Who’s the Most Advanced?

Who’s the Most Advanced?

It’s been nearly a month since the complete bonobo genome was published, and it’s absolutely astounding how American creationists dispute the science.

This is the last of the great apes to be sequenced and completes a body of data that can significantly increase our understanding of human evolution.

Bonobos live in central Africa, an endangered primate now proved no closer to humans than chimpanzees. This first great discovery contrasts with primatologists’ presumptions based on anatomy and to a lesser extent, behavior, that had held bonobos were the closest of the great apes to man.

Confirmed is that great apes — chimps, bonobos, orangutans, gorillas and man — are remarkably closely related. This was never in doubt, at least not by rational thinkers. So the excitement of the genome is the evidence now being dissected that will more exactly draw the evolutionary timeline of primate divergence, and the possibility that complete genomes can provide evidence for behaviorial evolution.

The initial theories are pretty exciting. They suggest that the divergence between the common ancestor of all existing primates, including man, was as early as 4½ million years ago. This confirms further that quite a few stars of early hominid development, including the earliest Australopithecines, were not our ancestors, but divergent dead-ends from even earlier common ancestors to our common primate extant ancestor.

And much more interesting information is on the way. Such as the importance of rivers as effective separators of hominid evolution. Or whether the most successful hominid behavior is either “Make Love, Not War” or “Make War, Not Love” as the eminent University of Wisconsin scientist, John Hawks, told the Los Angeles Times.

But the sad story in all of this is how warped America has tried to deny the findings. The leading idiocy is from the heavily funded Institute for Creation Research.

Their resident “scholar”, a Ph.D. of no significance, Jeffrey Tomkins, berated the Nature article and all the corresponding good reporting about it as “misrepresented.”

In what even to this humble laymen was just plain dumb, Tomkins focused on the genetic difference that was shown to exist between the existing great apes, then tried unsuccessfully to extrapolate the notion that they are therefore not of the same stock (have no common ancestor).

As has been the case for the last several decades, scientists mostly ignore this stuff. But I did find one scientist, Ricki Lewis, whose personal analysis of the Nature paper specifically debunks Tomkins.

And has also been the case for the last several decades, Tomkins’ scientific-sounding article was picked up by literally hundreds of religious journals, which then propagated even more blatant misrepresentation and poor analysis of the facts. You can’t exactly call it a lie, but it’s very close.

Do a Google search on Tomkins’ article, and you’ll be amazed with the endless number of mouthpieces – all American – for this nonsense. It’s truly depressing.

» **Questions on the material**
- A) According to the post about the bonobo genome, where do bonobos live?
- B) In the post about the bonobo genome, why does the writer say the excitement lies in the evidence being dissected rather than in confirming that the great apes are closely related?

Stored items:
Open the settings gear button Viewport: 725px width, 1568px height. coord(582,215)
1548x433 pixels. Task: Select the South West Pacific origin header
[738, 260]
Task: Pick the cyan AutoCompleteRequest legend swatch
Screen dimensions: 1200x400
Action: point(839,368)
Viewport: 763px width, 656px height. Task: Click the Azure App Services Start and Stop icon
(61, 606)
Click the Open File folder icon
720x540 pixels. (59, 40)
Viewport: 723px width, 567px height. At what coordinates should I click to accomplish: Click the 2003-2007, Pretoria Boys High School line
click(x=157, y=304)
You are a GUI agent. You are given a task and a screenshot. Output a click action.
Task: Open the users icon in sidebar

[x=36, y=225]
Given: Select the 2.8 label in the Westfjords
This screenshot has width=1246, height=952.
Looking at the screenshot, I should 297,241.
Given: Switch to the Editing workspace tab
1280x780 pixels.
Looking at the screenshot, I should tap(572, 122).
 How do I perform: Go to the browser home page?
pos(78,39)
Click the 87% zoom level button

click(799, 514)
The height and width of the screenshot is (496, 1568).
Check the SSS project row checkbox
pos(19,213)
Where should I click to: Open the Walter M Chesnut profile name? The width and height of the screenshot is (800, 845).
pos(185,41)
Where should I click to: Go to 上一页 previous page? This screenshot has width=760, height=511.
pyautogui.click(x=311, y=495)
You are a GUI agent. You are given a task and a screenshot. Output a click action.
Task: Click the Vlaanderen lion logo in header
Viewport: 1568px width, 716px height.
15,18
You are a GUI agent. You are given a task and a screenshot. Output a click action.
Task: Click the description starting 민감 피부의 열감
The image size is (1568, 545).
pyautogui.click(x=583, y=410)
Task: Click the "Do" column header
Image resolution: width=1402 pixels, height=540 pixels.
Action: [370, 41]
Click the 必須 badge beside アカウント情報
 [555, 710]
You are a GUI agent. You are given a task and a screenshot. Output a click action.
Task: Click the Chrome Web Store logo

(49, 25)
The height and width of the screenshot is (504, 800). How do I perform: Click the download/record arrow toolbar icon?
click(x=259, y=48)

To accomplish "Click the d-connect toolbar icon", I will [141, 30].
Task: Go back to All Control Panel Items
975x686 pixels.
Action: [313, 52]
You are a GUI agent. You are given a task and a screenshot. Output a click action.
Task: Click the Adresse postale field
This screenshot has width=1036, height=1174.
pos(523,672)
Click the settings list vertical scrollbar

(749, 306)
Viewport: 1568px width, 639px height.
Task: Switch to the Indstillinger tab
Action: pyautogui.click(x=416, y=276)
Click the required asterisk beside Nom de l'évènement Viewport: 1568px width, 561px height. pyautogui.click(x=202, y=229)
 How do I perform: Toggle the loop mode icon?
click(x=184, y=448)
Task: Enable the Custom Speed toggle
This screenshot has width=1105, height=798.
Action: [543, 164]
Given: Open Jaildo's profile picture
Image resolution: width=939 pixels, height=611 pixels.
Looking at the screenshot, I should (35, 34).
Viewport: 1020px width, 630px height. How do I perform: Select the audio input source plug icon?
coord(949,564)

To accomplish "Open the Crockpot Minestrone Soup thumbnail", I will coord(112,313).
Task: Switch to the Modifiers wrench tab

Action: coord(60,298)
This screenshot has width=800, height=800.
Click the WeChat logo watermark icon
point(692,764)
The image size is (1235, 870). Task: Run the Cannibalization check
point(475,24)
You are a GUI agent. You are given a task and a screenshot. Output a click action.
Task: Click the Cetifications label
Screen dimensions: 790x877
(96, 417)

» **Per-task outputs**
- A) Bonobos live in central Africa.

- B) Rational thinkers never doubted that the great apes are closely related. The excitement instead comes from evidence that will more exactly draw the timeline of primate divergence and may show that complete genomes can provide evidence for behavioral evolution.